* Given data:
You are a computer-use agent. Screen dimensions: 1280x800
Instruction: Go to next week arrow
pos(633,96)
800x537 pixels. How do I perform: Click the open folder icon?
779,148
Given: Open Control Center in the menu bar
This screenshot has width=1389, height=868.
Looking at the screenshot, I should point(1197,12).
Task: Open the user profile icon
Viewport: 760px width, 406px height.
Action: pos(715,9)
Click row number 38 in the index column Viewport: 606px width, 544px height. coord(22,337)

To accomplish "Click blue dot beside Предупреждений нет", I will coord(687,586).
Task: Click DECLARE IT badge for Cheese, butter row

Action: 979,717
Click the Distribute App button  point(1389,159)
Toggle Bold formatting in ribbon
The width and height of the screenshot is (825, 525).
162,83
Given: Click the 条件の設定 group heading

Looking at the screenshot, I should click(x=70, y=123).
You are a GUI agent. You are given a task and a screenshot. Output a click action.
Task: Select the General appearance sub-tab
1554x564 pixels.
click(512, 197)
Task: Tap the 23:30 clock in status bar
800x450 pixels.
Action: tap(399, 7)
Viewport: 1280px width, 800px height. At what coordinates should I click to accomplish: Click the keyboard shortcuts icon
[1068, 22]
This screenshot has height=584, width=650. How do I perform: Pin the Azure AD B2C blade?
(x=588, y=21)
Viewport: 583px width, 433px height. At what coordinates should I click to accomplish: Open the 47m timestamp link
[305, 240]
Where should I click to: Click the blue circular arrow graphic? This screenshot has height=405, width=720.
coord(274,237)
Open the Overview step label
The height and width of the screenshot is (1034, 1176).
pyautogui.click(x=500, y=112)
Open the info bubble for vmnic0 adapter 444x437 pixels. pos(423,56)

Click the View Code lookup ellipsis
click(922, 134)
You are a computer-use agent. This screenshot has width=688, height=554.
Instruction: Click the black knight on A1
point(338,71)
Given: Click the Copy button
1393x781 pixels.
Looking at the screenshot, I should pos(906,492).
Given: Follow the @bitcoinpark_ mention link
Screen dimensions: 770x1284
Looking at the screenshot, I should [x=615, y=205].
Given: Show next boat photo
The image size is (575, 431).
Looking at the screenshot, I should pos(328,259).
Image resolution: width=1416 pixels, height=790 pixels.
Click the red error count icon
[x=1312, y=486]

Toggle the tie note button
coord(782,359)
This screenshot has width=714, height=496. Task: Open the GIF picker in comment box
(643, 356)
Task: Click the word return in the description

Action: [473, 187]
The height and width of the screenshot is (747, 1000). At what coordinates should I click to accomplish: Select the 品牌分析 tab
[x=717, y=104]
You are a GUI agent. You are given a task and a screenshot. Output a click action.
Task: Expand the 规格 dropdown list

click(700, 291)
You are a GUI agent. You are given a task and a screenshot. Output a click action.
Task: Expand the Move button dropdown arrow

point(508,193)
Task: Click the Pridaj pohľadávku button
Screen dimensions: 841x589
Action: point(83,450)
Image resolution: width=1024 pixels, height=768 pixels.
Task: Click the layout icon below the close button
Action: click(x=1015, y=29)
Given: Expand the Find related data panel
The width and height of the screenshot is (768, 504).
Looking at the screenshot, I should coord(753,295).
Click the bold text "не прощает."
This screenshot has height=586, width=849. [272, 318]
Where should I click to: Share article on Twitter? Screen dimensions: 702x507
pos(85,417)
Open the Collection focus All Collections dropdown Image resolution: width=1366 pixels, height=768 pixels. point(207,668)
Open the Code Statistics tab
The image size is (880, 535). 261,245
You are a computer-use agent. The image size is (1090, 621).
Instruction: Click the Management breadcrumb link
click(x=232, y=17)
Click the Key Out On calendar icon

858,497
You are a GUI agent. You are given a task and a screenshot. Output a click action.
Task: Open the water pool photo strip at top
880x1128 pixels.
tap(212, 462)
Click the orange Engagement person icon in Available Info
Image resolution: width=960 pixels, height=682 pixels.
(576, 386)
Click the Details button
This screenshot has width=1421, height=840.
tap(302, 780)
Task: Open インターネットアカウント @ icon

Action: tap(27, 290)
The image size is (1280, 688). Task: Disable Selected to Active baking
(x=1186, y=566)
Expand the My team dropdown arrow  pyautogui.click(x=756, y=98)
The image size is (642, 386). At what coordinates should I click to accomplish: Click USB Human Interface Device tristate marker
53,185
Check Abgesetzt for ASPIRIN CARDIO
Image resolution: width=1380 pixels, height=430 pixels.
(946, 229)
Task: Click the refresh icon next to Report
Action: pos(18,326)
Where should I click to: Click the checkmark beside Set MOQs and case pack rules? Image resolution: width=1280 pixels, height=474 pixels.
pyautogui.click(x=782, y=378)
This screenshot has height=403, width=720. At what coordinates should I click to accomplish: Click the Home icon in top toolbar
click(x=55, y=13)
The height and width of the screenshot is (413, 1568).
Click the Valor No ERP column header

* What to do: The lines to reproduce run from the line containing "The image size is (642, 386)." to the end of the listing; write them out exactly and add nothing.

* Answer to the exercise:
The image size is (642, 386). At what coordinates should I click to accomplish: Click USB Human Interface Device tristate marker
53,185
Check Abgesetzt for ASPIRIN CARDIO
Image resolution: width=1380 pixels, height=430 pixels.
(946, 229)
Task: Click the refresh icon next to Report
Action: pos(18,326)
Where should I click to: Click the checkmark beside Set MOQs and case pack rules? Image resolution: width=1280 pixels, height=474 pixels.
pyautogui.click(x=782, y=378)
This screenshot has height=403, width=720. At what coordinates should I click to accomplish: Click the Home icon in top toolbar
click(x=55, y=13)
The height and width of the screenshot is (413, 1568).
Click the Valor No ERP column header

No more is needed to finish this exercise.